Comme relevé précédemment le tableau produit par l'employeur révèle que ce dernier a appliqué un taux inférieur à 20% sur la période postérieure à l'accident du travail. Il ne communique pas à titre subsidiaire un décompte sur la base du taux de 20% de nature à faire douter de la justesse du calcul effectué par M.[J].
Il convient en conséquence sur la base du décompte produit par le salarié d'accueillir la demande à hauteur du montant réclamé sur la période du 13 mai 2015 jusqu'au 31 décembre 2018 correspondant au solde restant dû au titre de la part variable de sa rémunération au taux de 20% après déduction des primes versées par l'employeur.
Sur l'indemnité d'éloignement et de logement.
La suppression d'une prime d'origine contractuelle ne peut être imposée au salarié.
En application de ce principe c'est à juste titre que le salarié fait valoir que l'employeur ne pouvait unilatéralement suspendre le paiement de la prime d'éloignement et de l'aide au logement prévues par son contrat de travail sans son accord au seul motif visé par la lettre du 18 mars 2015 qu'il n'avait plus d'activité à Orange Caraïbe.
L'employeur ne peut pas valablement, pour s'opposer à la demande, faire valoir que le salarié a perçu à compter de mars 2015 une prime de mobilité internationale, le versement de cette prime ne le dispensant pas de l'obligation qui était la sienne de recueillir l'accord du salarié quant à la suppression de la prime de logement et de la prime d'éloignement.
Sur le fondement du décompte produit par le salarié, non discuté par l'employeur il y a lieu d'accueillir sa demande à hauteur du montant réclamé.

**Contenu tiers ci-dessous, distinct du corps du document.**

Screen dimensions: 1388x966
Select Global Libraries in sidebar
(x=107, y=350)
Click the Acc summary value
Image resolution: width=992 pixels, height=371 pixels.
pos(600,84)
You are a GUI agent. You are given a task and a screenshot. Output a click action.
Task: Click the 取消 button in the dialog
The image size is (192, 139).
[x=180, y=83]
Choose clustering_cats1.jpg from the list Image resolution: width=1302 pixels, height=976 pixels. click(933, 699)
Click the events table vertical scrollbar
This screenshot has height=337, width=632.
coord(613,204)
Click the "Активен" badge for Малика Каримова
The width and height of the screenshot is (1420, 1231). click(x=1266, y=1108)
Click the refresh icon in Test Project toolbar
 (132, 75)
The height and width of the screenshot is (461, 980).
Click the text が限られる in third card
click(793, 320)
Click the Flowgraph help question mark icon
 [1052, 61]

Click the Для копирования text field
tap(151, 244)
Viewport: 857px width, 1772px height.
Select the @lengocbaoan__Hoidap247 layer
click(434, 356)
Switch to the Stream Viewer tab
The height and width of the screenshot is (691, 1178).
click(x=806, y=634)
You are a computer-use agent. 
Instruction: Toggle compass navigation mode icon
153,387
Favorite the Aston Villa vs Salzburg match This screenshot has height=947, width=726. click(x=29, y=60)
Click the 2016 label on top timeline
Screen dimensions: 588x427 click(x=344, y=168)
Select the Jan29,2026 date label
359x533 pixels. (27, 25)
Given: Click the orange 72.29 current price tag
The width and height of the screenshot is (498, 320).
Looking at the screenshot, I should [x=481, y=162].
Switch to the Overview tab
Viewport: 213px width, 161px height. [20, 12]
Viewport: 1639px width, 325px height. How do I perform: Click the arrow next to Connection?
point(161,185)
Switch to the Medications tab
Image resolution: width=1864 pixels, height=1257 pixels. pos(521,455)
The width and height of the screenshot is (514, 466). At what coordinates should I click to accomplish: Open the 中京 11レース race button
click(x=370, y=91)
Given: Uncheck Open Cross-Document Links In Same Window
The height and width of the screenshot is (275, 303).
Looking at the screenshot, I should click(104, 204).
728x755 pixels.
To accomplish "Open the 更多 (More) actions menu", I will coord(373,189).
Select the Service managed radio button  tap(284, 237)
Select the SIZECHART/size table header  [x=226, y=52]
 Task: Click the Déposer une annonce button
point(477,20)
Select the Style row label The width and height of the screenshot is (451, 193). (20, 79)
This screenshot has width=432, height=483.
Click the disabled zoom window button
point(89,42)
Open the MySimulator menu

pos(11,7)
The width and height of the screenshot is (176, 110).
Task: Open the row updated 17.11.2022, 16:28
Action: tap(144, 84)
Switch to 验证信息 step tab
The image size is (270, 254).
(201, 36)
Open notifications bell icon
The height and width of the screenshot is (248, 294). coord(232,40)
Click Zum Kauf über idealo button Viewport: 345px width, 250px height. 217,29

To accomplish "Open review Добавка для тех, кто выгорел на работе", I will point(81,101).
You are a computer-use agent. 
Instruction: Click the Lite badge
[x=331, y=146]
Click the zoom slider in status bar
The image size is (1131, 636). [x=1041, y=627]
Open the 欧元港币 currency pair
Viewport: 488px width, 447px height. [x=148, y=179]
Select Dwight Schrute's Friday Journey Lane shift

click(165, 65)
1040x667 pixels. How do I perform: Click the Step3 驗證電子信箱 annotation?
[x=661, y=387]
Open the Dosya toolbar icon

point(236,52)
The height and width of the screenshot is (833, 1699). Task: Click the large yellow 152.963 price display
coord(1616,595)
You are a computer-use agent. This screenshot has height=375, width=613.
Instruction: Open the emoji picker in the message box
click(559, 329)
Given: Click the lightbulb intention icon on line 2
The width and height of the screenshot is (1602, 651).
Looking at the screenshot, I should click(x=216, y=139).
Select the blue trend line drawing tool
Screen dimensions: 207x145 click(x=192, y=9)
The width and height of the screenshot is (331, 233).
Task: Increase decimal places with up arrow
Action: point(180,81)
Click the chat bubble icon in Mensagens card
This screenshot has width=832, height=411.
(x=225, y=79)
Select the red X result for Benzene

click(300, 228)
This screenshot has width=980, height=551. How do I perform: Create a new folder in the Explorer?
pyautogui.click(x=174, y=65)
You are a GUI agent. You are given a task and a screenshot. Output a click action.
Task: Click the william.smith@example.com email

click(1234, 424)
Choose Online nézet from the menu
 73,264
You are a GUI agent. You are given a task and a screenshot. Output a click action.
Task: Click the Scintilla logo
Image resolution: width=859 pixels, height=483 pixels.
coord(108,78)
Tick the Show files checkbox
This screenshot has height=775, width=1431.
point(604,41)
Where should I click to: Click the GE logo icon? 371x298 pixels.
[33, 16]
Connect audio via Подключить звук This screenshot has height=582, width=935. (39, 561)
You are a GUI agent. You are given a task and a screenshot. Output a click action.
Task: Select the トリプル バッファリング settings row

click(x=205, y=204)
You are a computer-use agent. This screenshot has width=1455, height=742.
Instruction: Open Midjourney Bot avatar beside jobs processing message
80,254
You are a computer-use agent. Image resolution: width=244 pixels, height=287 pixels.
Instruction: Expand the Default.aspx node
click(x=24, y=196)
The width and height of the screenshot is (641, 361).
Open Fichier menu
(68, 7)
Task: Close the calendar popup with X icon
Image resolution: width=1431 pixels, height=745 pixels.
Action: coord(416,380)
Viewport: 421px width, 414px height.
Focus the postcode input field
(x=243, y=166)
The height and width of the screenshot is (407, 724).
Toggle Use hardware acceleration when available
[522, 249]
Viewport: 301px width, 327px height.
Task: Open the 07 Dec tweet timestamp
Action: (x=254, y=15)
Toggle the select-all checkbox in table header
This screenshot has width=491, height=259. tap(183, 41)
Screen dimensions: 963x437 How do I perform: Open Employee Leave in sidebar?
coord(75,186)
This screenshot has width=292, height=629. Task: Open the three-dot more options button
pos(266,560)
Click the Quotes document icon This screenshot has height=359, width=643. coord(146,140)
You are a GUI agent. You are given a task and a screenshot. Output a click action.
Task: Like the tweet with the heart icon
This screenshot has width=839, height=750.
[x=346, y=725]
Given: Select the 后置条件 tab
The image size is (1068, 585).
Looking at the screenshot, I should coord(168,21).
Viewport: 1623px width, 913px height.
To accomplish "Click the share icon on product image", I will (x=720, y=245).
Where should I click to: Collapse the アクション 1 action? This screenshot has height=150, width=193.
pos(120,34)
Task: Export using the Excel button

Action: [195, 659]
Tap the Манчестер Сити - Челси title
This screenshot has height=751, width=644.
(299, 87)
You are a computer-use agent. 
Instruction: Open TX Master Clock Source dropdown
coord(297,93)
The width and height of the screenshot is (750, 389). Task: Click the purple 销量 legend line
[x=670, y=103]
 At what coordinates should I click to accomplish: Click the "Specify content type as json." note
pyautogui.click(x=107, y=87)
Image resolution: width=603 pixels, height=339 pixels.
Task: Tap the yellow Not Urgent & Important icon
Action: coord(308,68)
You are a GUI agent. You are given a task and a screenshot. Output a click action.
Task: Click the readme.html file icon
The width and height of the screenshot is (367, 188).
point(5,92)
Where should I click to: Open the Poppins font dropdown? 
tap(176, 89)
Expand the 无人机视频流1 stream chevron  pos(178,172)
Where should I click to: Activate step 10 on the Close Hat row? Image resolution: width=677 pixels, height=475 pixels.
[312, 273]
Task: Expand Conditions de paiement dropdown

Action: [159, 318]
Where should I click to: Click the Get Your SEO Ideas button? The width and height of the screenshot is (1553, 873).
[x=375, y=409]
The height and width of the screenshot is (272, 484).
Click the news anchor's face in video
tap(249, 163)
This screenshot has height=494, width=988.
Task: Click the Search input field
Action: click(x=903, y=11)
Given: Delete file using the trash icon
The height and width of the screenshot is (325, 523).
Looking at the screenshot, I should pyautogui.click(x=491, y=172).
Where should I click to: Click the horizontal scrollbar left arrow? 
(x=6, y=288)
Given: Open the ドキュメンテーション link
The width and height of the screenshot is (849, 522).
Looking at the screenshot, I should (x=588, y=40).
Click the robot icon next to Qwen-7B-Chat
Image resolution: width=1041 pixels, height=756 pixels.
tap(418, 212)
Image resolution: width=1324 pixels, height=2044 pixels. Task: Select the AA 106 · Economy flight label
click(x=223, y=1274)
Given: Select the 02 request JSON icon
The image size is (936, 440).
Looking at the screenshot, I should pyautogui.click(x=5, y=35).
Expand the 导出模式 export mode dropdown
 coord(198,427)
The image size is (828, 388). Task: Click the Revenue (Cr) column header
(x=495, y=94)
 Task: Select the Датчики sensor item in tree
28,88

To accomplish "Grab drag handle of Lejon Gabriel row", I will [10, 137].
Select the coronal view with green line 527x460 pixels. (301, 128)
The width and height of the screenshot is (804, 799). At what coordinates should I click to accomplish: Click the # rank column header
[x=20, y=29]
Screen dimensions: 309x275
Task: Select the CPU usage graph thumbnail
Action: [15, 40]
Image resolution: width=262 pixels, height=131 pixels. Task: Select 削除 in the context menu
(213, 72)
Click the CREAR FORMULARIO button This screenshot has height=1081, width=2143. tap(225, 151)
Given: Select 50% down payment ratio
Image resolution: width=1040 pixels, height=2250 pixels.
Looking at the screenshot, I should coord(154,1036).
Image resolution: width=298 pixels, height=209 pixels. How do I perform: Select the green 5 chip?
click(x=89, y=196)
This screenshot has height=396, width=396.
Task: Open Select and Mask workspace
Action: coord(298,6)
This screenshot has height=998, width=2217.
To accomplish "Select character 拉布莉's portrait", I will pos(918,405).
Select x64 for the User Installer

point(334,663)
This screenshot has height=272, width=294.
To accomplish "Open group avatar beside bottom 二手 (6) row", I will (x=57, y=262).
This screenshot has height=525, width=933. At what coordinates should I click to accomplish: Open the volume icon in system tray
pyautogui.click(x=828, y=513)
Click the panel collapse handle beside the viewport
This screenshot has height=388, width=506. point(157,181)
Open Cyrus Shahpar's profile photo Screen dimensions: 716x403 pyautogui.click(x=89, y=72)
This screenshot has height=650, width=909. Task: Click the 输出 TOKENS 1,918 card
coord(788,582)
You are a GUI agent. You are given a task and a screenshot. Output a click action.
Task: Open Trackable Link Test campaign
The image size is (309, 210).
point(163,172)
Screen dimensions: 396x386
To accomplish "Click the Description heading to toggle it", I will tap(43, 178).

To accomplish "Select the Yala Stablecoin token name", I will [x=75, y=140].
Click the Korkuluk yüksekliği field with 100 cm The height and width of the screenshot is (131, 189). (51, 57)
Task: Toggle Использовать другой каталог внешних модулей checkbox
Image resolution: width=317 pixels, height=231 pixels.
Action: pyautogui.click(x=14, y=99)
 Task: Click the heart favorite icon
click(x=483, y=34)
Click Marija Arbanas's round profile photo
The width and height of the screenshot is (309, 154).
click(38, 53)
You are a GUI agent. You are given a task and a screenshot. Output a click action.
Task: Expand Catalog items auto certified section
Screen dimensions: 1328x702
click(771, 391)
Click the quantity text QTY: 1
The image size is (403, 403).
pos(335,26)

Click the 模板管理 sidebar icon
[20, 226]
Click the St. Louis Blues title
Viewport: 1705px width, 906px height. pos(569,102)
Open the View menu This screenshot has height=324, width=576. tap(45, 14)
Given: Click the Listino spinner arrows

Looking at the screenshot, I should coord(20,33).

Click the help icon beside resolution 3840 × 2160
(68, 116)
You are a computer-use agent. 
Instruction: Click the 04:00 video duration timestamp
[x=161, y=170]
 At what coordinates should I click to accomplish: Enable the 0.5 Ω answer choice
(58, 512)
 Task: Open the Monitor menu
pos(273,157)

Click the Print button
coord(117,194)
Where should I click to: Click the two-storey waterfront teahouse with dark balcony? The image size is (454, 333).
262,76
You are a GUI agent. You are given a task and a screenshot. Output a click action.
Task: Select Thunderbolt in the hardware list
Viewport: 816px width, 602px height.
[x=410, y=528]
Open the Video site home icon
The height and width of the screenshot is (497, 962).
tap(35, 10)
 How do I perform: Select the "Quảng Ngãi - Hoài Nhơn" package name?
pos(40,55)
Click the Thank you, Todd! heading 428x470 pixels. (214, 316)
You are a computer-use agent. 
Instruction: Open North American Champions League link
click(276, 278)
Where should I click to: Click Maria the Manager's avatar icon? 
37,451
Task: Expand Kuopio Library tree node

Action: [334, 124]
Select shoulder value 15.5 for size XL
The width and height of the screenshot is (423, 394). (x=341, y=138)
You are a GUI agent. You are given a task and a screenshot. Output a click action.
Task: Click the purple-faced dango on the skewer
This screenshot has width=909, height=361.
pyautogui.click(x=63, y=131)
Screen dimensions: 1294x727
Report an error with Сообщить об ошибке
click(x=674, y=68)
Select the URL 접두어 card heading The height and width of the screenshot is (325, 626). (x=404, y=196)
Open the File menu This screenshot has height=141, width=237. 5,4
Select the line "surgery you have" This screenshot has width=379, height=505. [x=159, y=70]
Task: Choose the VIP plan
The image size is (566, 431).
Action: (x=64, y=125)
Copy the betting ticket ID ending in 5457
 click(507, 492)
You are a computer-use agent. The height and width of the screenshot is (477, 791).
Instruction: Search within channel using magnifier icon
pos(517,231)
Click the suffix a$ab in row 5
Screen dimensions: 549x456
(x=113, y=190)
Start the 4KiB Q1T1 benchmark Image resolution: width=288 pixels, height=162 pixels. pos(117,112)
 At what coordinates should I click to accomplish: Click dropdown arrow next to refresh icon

Sur l'article 700 du code de procédure civile et les dépens :
Les dispositions du jugement relatives à l'article 700 du code de procédure civile et aux dépens sont confirmées.
Il apparaît inéquitable de laisser à la charge de M.[J] les frais qu'il a exposés en cause d'appel non compris dans les dépens. L'employeur doit être condamné à lui payer une somme de 3000€ en application de l'article 700 du code de procédure civile.
Attendu que les dépens d'appel resteront à la charge de l'employeur.
PAR CES MOTIFS,
La cour statuant par arret contradictoire prononce publiquement par mise a disposition au greffe ;
Rejette le moyen tiré de l'irrecevabilité de l'appel incident.
Déclare recevable la demande nouvelle de dommages et intérêts pour manquement de la société Orange Caraïbe à son obligation de sécurité.
Confirme le jugement :
- en ce qu'il a débouté M.[J] de sa demande relative à l'injonction de reprise d'activité à l'issue de son arrêt de travail.
- en ses dispositions relatives au harcèlement moral, à l'article 700 du code de procédure civile et aux dépens,
L'infirme pour le surplus et statuant à nouveau :
Condamne la société Orange Caraïbe à payer à M.[J] les sommes de :
- 10.000€ au titre de la perte de chance de voir évoluer sa carrière.
- 98.760.49€ correspondant au solde restant dû au titre de la part variable de la rémunération sur la période de janvier 2011 à fin 2018.
- 168.418.93€ au titre du rappel de prime au logement et d'éloignement.
Y ajoutant,
Condamne la société Orange Caraïbe à payer à M.[J] la somme de 3000€ à titre de dommages et intérêts pour manquement à l'obligation de sécurité.
Condamne la société Orange Caraïbe à payer à M.[J] la somme supplémentaire de 3000€ en cause d'appel en application de l'article 700 du code de procédure civile.
Condamne la société Orange Caraïbe aux dépens d'appel.